In the listing below, print exactly the lines between the line holding "996x996 pixels." and the line holding "Task: Open Kelly", inclusive, and no more.

#### [Supplied material]
--------------------------------------------------

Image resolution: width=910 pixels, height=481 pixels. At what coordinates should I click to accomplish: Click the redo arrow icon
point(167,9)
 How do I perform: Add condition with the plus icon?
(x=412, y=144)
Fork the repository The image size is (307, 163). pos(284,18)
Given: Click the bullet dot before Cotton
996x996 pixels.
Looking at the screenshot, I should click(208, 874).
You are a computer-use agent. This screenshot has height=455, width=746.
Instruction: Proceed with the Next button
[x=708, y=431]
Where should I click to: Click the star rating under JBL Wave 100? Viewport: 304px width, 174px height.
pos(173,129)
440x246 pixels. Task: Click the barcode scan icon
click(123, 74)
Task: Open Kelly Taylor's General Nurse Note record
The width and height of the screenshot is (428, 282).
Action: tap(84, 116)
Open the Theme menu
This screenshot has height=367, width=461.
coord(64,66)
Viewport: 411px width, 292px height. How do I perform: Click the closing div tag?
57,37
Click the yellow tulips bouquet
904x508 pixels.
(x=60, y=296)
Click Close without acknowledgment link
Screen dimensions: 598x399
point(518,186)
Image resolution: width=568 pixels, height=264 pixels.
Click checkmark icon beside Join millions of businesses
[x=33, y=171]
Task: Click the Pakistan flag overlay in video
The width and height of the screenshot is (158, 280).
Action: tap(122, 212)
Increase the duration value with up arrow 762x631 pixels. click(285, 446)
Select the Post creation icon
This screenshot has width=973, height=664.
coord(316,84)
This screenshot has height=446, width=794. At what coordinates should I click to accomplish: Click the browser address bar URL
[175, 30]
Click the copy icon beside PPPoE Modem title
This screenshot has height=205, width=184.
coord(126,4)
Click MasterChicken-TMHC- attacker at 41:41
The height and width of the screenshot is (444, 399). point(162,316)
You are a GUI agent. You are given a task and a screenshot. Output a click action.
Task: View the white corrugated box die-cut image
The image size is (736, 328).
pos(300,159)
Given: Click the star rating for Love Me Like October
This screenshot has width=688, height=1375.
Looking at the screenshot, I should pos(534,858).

--------------------------------------------------

#### [Exercise output]
996x996 pixels.
Looking at the screenshot, I should click(208, 874).
You are a computer-use agent. This screenshot has height=455, width=746.
Instruction: Proceed with the Next button
[x=708, y=431]
Where should I click to: Click the star rating under JBL Wave 100? Viewport: 304px width, 174px height.
pos(173,129)
440x246 pixels. Task: Click the barcode scan icon
click(123, 74)
Task: Open Kelly Taylor's General Nurse Note record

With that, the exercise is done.